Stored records

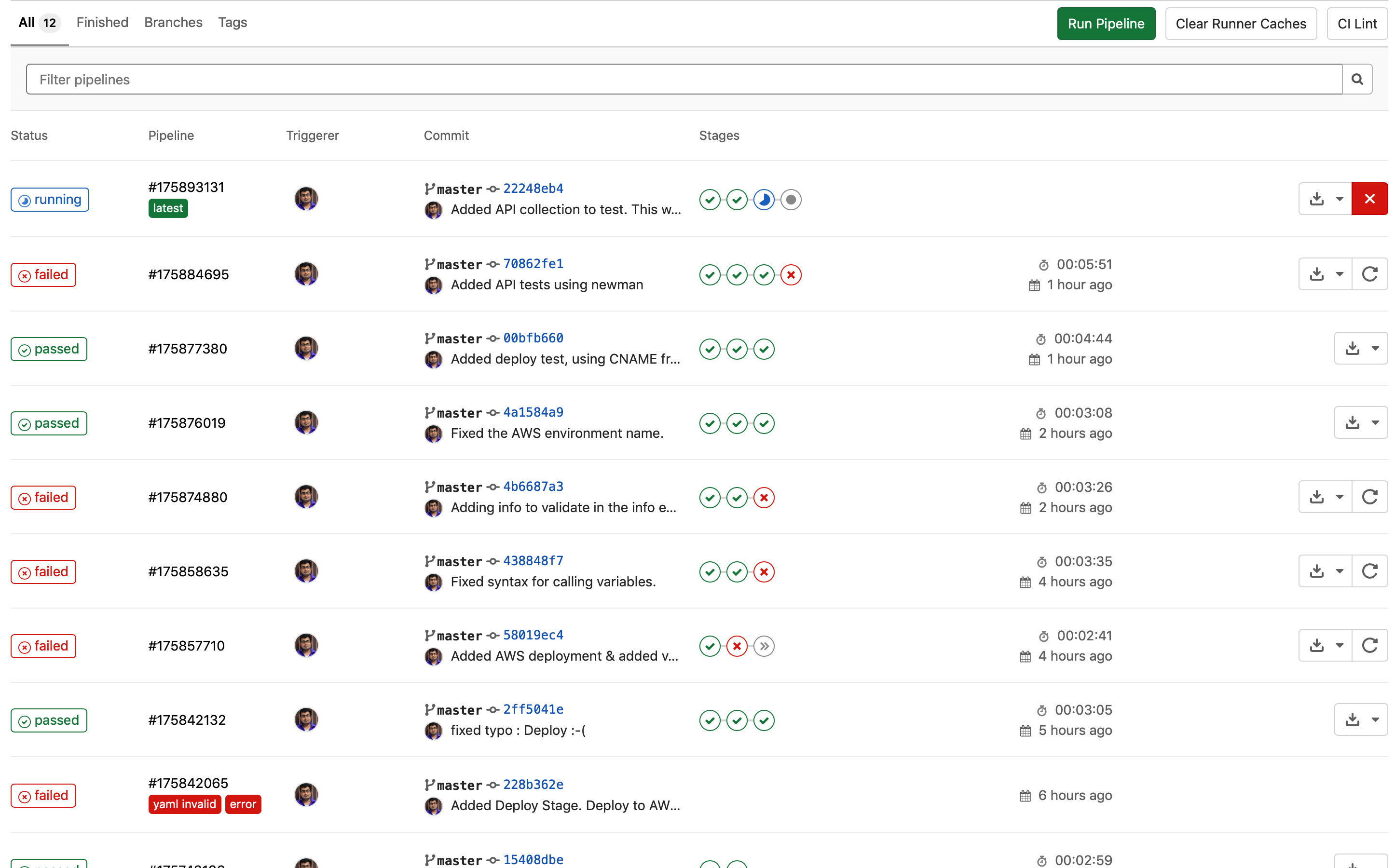Open the pending last stage of running pipeline
This screenshot has width=1395, height=868.
tap(791, 200)
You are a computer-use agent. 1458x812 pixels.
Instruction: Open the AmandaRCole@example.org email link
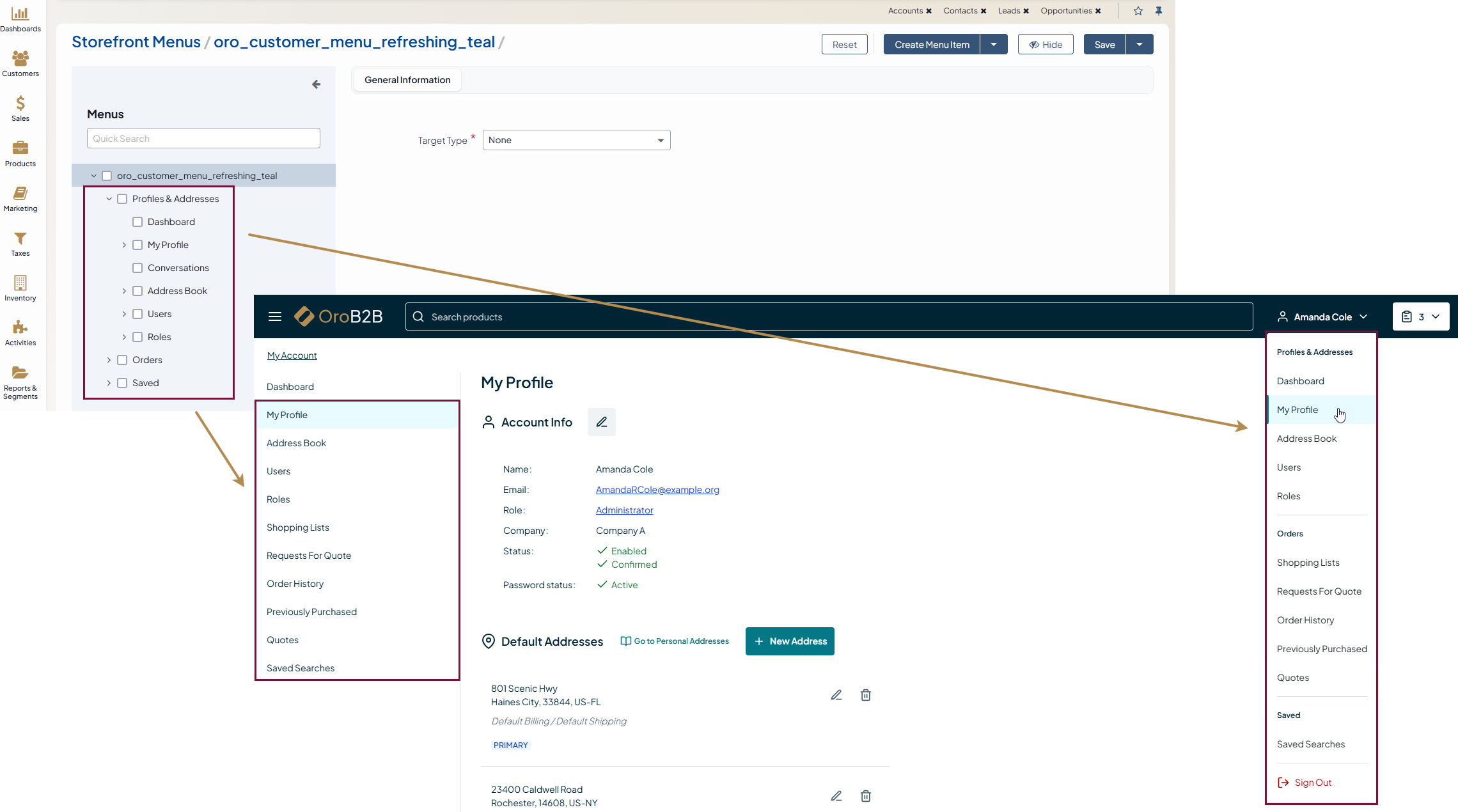click(x=657, y=490)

What is being asked: Nothing but the lines from the line holding "Instruction: Open the" through the last line of the entries above is to be reproduced, exactly and without pictures.

The completed task:
Instruction: Open the AmandaRCole@example.org email link
click(x=657, y=490)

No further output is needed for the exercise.